You already have enough introduction to seaborn in previous posts. In the previous article, we talked about making line graphs with seaborn package for python. Now in this tutorial, we will talk about Bar Graphs & Heatmaps.

Set up the notebook for seaborn

As always, to begin visualization with seaborn, we begin by setting up the coding environment.

import pandas as pd
pd.plotting.register_matplotlib_converters()
import matplotlib.pyplot as plt
%matplotlib inline
import seaborn as sns
print("Setup Complete")

Select a dataset

In this tutorial, we’ll work with a dataset from IGN for game ratings starting form 1 to 10. Find the dataset here

Load the data

As before, we load the dataset using the pd.read_csv command.In [2]:

# Path of the file to read
ign_filepath = "../input/ign_reviews.csv"

# Read the file into a variable flight_data
ign_data = pd.read_csv(ign_filepath, index_col="Platform")

You may notice that the code is slightly shorter than what we used in the previous tutorial. In this case, since the row labels (from the 'platform' column) is not a date column

  • the filepath for the dataset (in this case, ign_filepath), and
  • the name of the column that will be used to index the rows (in this case, index_col="Platform").

Examine the data

Since the dataset is small, we can easily print all of its contents. This is done by writing a single line of code with just the name of the dataset.In [3]:

# Print the data
ign_data

Bar chart

Say we’d like to create a bar chart showing the average score for racing games, for each platform using seaborn.

# Set the width and height of the figure 
plt.figure(figsize=(8, 6)) 

# Bar chart showing average score for racing games by platform 
sns.barplot(x=ign_data['Racing'], y=ign_data.index) 

# Add label for horizontal axis 
plt.xlabel("") 

# Add label for vertical axis 
plt.title("Average Score for Racing Games, by Platform")

The commands for customizing the text (title and vertical axis label) and size of the figure are familiar from the previous tutorial. The code that creates the bar chart is new:

# Bar chart showing average score for racing games by platform
sns.barplot(x=ign_data['Racing'], y=ign_data.index)

It has three main components:

  • sns.barplot – This tells the notebook that we want to create a bar chart.
    • Remember that sns refers to the seaborn package, and all of the commands that you use to create charts in this series of tutorial will start with this prefix.
  • x=ign_data['Racing'] – This determines what to use on the horizontal axis. In this case, we have selected the column that shows the categories of the bargraph
  • y=ign_data.index – This sets the column in the data that will be used to determine the height of each bar.

Important Note: You must select the indexing column with ign_data.index, and it is not possible to use ign_data['Platform'] (which will return an error). This is because when we loaded the dataset, the "Platform" column was used to index the rows. We always have to use this special notation to select the indexing column.

Heatmap

Now we will learn about another chart type, Heatmaps

In the code cell below, we create a heatmap to quickly visualize patterns in ign_data. Each cell is color-coded according to its corresponding value.In [5]:

# Set the width and height of the figure
plt.figure(figsize=(10,10)) 

# Heatmap showing average game score by platform and genre 
sns.heatmap(ign_data, annot=True) 

# Add label for horizontal axis 
plt.xlabel("Genre") 

# Add label for vertical axis 
plt.title("Average Game Score, by Platform and Genre")
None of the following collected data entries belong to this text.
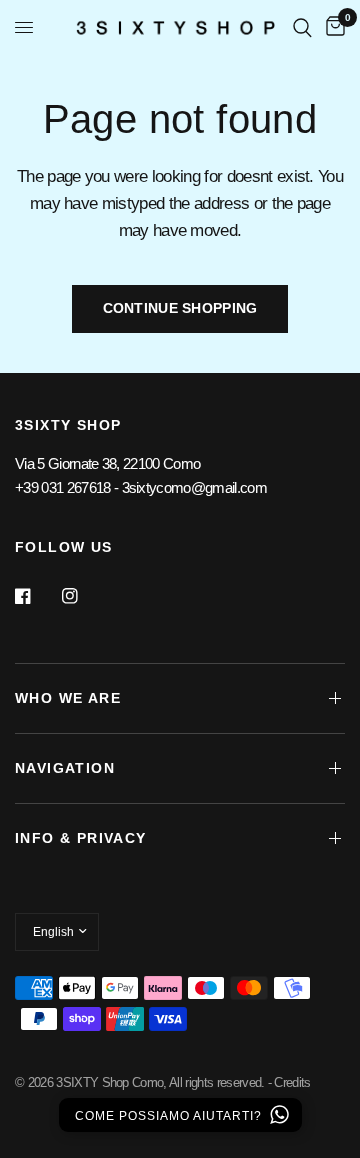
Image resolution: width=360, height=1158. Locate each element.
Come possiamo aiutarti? (170, 1116)
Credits (292, 1082)
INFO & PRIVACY (81, 838)
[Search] (302, 27)
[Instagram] (84, 596)
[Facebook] (37, 596)
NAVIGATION (65, 768)
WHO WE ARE (68, 698)
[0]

The relevant code to create the heatmap is as follows:

# Heatmap showing average game score by platform and genre
sns.heatmap(ign_data, annot=True)

This code has three main components:

  • sns.heatmap – This tells the notebook that we want to create a heatmap.
  • data=ign_data – This tells the notebook to use all of the entries in ign_data to create the heatmap.
  • annot=True – This ensures that the values for each cell appear on the chart. (Leaving this out removes the numbers from each of the cells!)

How to read the Heatmap?

What patterns can you detect in the table? For instance, if you look closely, the The darker cells shows concentration of games under the Genre and Platform. For lighter cell, there are fewer titles.